Gender-based violence is not the only violence taking place behind closed doors and men are not the only perpetrators. All victims of abuse deserve our care, support and attention. The issue with gender-based violence, though, is that it is normalised, legitimised and bolstered by a patriarchal society and authorities which protect perpetrators and not the victims.

To give an idea of what is currently going on for women here in Playa, have a read of the the text below. It is taken from Siempre Unidas’ Facebook page, and was published on 9 May 2020 (English below):

En una encuesta realizada hace unos días a través de esta página, casi el 22% de las mujeres que contestaron se sentían inseguras en su casa. 😢

Nos dimos cuenta que el #PeligroEnCasa se volvió más evidente durante éste confinamiento, porque empezamos a recibir muchos más mensajes de auxilio solicitando ayuda, algunos casos que hemos recibido durante esta cuarentena son:

  • Varias mujeres fueron desalojaron a golpes de sus casas por sus parejas, quedando en la calle, hasta con niños en brazos y sin un peso en la bolsa.
  • Algunas otras nos piden asesoría jurídica por amenazas de muerte de parejas y ex parejas.
  • Otras apoyo psicológico, ya que están desesperadas por la violencia que están viviendo en casa, creen que no tienen otra opción, más que ser sumisas hasta que esto pase.
  • Muchas mujeres que están viviendo violencia que viven en Quintana Roo sus familiares no viven aquí, algunas son migrantes y no tienen papeles en regla. La mayoría no tienen dinero para regresarse a sus países o estados donde son originarias.
  • Tenemos casos de mujeres que fueron violadas recientemente, no denunciaron, no recibieron la atención médica oportuna, así que a raíz de la violación están teniendo problemas de salud.
  • Mujeres que ya no quieren ser madres, pero durante el confinamiento las obligan a tener relaciones sexuales sus parejas (las violan) sin ninguna protección.
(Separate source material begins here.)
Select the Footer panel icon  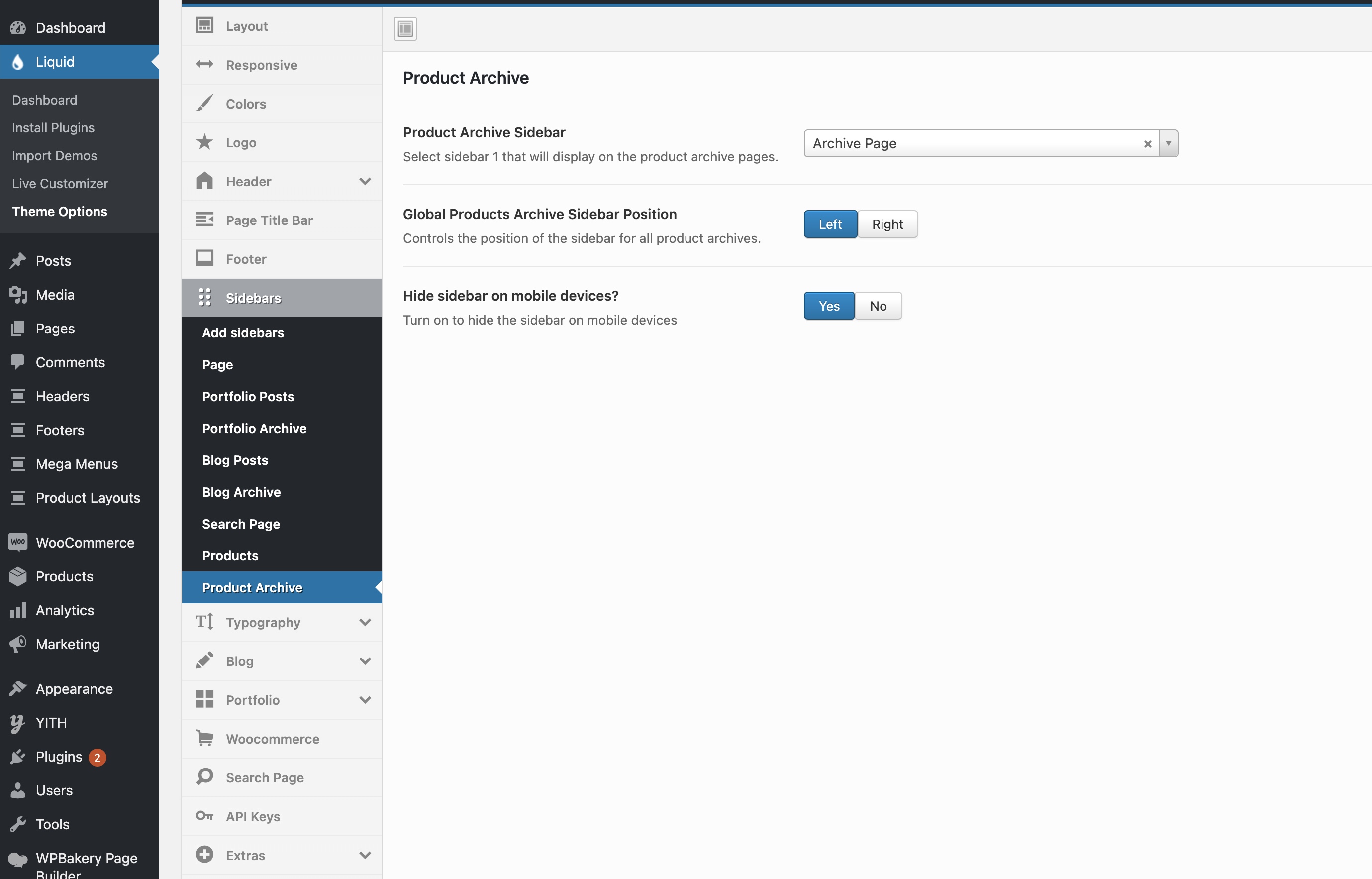[205, 258]
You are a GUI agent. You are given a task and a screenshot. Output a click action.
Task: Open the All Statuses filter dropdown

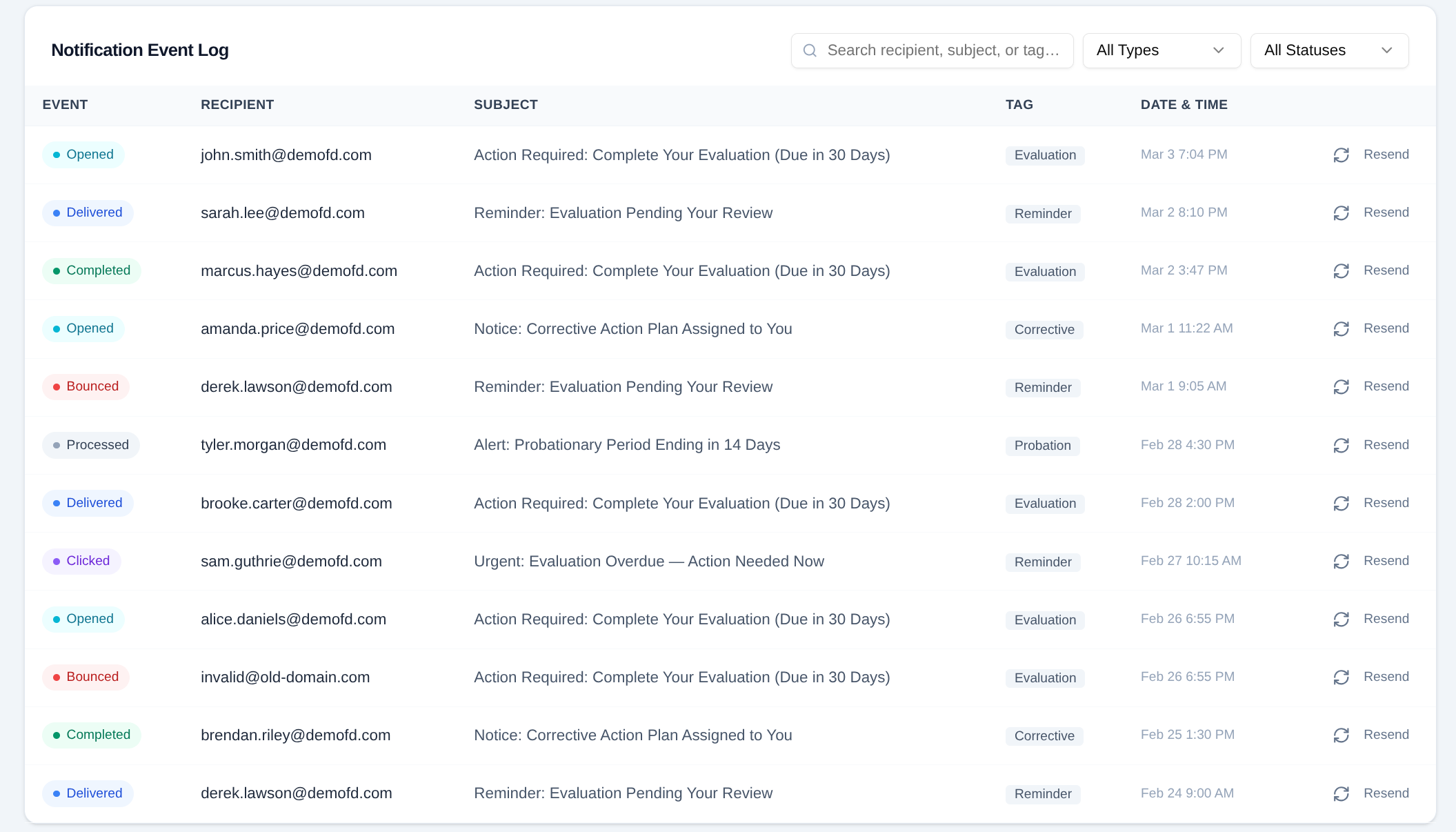point(1329,50)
Minimizar la violencia que están viviendo estás mujeres durante en confinamiento, es ser cómplice. 

In a survey carried out a few days ago through this page, almost 22% of the women who answered felt unsafe at home. 😢

We realised that #DangerAtHome became more evident during this confinement, because we began to receive many more messages asking for help. Some cases that we have received during this quarantine are:

  • Several women were run out of their homes by their violent partners, leaving them on the street, even with children in their arms and without a penny in their pocket.
    Some others asked us for legal advice for death threats from partners and ex-partners.
  • Others asked for psychological support, they are desperate because of the violence they are experiencing at home, but believe that they have no other option but to be submissive until this happens.
  • Many women living in Quintana Roo experiencing violence do not have family members here, some are migrants and do not have proper papers. Most do not have money to return to their countries or states where they originate.
  • We have cases of women who were recently raped, they did not report, they did not receive timely medical attention, so as a result of the rape they are having health problems.
  • Women who don’t want to be mothers, but during confinement are forced to have sexual relations by their partners (they are raped) without any protection.

To minimise the violence that these women are experiencing during confinement, is to be complicit.